(...)
As grandes
barrelas às habitações eram feitas por altura da Páscoa. As casas eram tratadas
de alto a baixo - varriam-se com as vassoiras de giestas. Nada escapava: as
pedras do lar, a chaminé, as escadas, os sobrados, as farroncas nos cantos mais
altos das paredes, as portas de entrada e mesmo as ruas. A chaminé esfoliava-se
com a gilbardeira. As tábuas dos sobrados esfregavam-se a sabão e água com as
escovas de piaçá. Limpavam-se as lojas dos animais e os quinteiros dos estrumes
que se depositavam nas terras para a semeadura das batatas e a plantação das
hortas. Os colchões de palha tiravam-se das camas de ferros, esvaziavam-se do
colmo meio desfeito, arejavam-se, lavavam-se, para, de novo, se encherem da
palha de centeio, neles colocada com habilidade e a ajuda de uma cruzeta feita
de uma vara comprida e bifurcada.
Na manhã do
domingo de Páscoa, faziam-se também as limpezas ao corpo, para muitos a única
do ano: acendia-se o lume logo pela manhã e enchiam-se os maiores potes de
ferro e caldeirões de lata com água; despejavam-se nas bacias da roupa,
temperavam-se com água fria dos canecos cheios trazidos à cabeça do fontanário,
e lavavam-se os cabelos e a parte de cima dos corpos com água e sabão – a mãe
ou os irmãos mais velhos ajudavam a deitar um jarro de água pela cabeça para
tirar os restos de sujidade e sabão; a água restante servia para lavar as
pernas e os pés.
Assim lavados e
penteados, de risca ao meio, quase sempre se estreava farpela nova e se
calçavam os sapatos das festas. Todo o vestuário era feito pela costureira,
pelo alfaiate ou comprado na feira da vila. Saía-se para o adro para ver e ser
visto.

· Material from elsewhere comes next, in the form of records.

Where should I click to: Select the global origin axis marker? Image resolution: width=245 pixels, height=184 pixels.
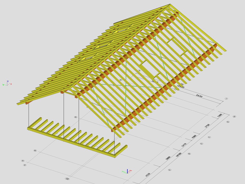127,171

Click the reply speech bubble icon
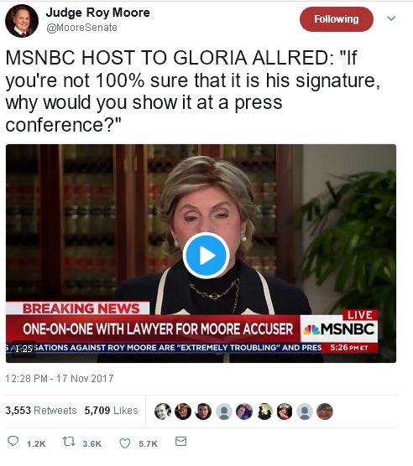13,441
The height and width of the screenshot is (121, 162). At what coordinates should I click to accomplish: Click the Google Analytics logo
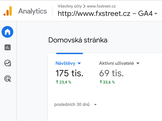pos(8,11)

Nos bolsos das crianças a moeda ou a nota do padrinho trocada pelo ramo
de oliveira do domingo anterior e pelo pedido “deite-me a sua bênção”,
tornava-as sorridentes e as mais felizes do mundo. Depressa trocavam o pecúlio
pelo copo da laranjada, os tremoços e a mão cheia de doces na taberna.
Se o Natal era
a festa da família, a Páscoa era a festa da aldeia. A sua preparação começava
com a elaboração dos folares e dos económicos e a cozedura nos fornos
comunitários. Havia os folares doces e os de carne. Os doces comiam-se ao
pequeno-almoço com o café, ou com um bom cálice de vinho tratado, que
“ajuda a cortar a doçura”, diziam. Os de carne feitos com as chichas do porco incluíam a chouriça, o
salpicão, o presunto e o toucinho, chamávamos-lhe carne gorda, que
emprestava à massa um sabor divinal. Os económicos, na forma de montinhos
polvilhados de açúcar, duravam longos dias e eram sempre um dos melhores mimos
que se metia no saco da escola para o lanche do dia.
A missa pascal
era obrigatória, antecedida dos três dias de penitências, jejuns, vias-sacras e
do silêncio dos sinos que anunciavam, tristemente, ao meio-dia de quinta-feira
a paragem no trabalho e, só despertavam na tarde de sábado e mais tarde na
aurora de domingo, em tom festivo. À Eucaristia seguia-se o almoço melhorado
que quase sempre incluía o borrego ou a ovelha, assados ou guisados, e o
delicioso arroz doce, à sobremesa. À tarde, o compasso visitava todas as
habitações para o beijar da cruz, acompanhado da algazarra da criançada, que
pululava de casa em casa em busca dos “doces”, e do murmúrio de muitos que se
visitavam em busca dos mimos e dos afetos para a boca e para a alma.
(...)
do livro "Selores ...e uma casa)
2 comentários:
Descrição sucinta, singela e verdadeira da Páscoa de outros tempos, ou, da verdadeira Páscoa.
Ateu versão 2013
A verdade,se está em algum lado, é na mudança, não no fixo!Isso não quer dizer que a verdade de outros tempos não nos seja agradável.